这是一份umass麻省大学 MATH 611作业代写的成功案例
Proof. Let $M$ be the submodule of $I(G)$ generated by all $x_{i}-1$. We show by induction on the length of the reduced word $x \in G$ that $x-1 \in M$ for all $x \in G$ : indeed, if $x \neq 1$, then either $x=x_{i} y$ or $x=x_{i}^{-1} y$, where $y$ is shorter than $x$, and the induction hypothesis yields either $x_{i} y-1=x_{i}(y-1)+\left(x_{i}-1\right) \in M$ or $x_{i}^{-1} y-1=x_{i}^{-1}(y-1)-x_{i}^{-1}\left(x_{i}-1\right) \in M$. Then $k=\sum_{x \in G} k_{x} x \in I(G)$ implies $k=\sum_{x \in G} k_{x}(x-1) \in M$, since $\sum_{x \in G} k_{x}=0$. Thus $I(G)=M$ is generated by all $x_{i}-1$.

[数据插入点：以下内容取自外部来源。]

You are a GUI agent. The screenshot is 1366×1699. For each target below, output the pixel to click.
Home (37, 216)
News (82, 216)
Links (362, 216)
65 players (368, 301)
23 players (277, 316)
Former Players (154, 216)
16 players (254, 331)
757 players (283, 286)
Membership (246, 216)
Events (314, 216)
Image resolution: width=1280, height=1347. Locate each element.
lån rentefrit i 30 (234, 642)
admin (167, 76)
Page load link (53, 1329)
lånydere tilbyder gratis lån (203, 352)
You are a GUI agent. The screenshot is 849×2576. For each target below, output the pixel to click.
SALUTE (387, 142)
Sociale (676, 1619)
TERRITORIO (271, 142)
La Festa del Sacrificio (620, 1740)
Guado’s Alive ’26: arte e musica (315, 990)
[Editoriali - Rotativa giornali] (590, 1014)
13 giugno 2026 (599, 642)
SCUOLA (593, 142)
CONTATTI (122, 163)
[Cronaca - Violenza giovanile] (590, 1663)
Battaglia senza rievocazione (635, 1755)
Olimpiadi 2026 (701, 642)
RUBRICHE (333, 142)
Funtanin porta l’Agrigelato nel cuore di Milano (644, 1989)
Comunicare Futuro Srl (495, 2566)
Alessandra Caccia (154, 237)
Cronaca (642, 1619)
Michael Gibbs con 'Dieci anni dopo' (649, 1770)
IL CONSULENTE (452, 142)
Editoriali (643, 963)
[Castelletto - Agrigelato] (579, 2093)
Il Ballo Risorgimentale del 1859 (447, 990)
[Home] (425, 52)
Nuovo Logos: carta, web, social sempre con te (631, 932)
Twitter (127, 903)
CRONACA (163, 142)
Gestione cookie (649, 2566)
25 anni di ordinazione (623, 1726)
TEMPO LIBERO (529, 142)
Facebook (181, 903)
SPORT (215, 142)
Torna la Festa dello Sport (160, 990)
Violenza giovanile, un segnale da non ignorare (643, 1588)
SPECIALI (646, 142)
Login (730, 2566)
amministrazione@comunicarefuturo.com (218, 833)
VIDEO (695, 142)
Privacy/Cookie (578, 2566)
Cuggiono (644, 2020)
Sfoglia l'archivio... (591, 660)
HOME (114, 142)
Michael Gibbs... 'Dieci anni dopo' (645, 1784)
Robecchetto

To prove that $\left(x_{i}-1\right){i \in I}$ is linearly independent in $I(G)$ we show that, for every $G$-module $A$ and $a{i} \in A$, there is a module homomorphism $\varphi: I(G) \longrightarrow A$ such that $\varphi\left(x_{i}-1\right)=a_{i}$ for all $i$. In particular, there is a homomorphism $\varphi_{j}: I(G) \longrightarrow \mathbb{Z}[G]$ such that $\varphi_{j}\left(x_{j}-1\right)=1$ and $\varphi_{j}\left(x_{i}-1\right)=0$ for all $i \neq j$; hence $\sum_{i \in I} k_{i}\left(x_{i}-1\right)=0$ implies $k_{j}=\varphi_{j}\left(\sum_{i \in I} k_{i}\left(x_{i}-1\right)\right)=0$ for all $j$. (Alternately, $\left(x_{i}-1\right)_{i \in I}$ has the universal property that characterizes bases.)
MATH611 COURSE NOTES :
Proof. Since all $P_{m}$ are projective, Theorem and the exact sequences $0 \longrightarrow K_{0} \longrightarrow P_{0} \longrightarrow A \longrightarrow 0,0 \longrightarrow K_{m} \longrightarrow P_{m} \longrightarrow K_{m-1} \longrightarrow 0$ yield exact sequences that are natural in $B$, for every $k, m \geqq 1$ :
$$
\begin{gathered}
0 \longrightarrow \text { Ext }^{n+1}(A, B) \longrightarrow \text { Ext }^{n}\left(K_{0}, B\right) \longrightarrow 0 \
0 \longrightarrow \text { Ext }^{k+1}\left(K_{m}, B\right) \longrightarrow \text { Ext }^{k}\left(K_{m-1}, B\right) \longrightarrow 0 .
\end{gathered}
$$
There is also a uniqueness result for syzygies.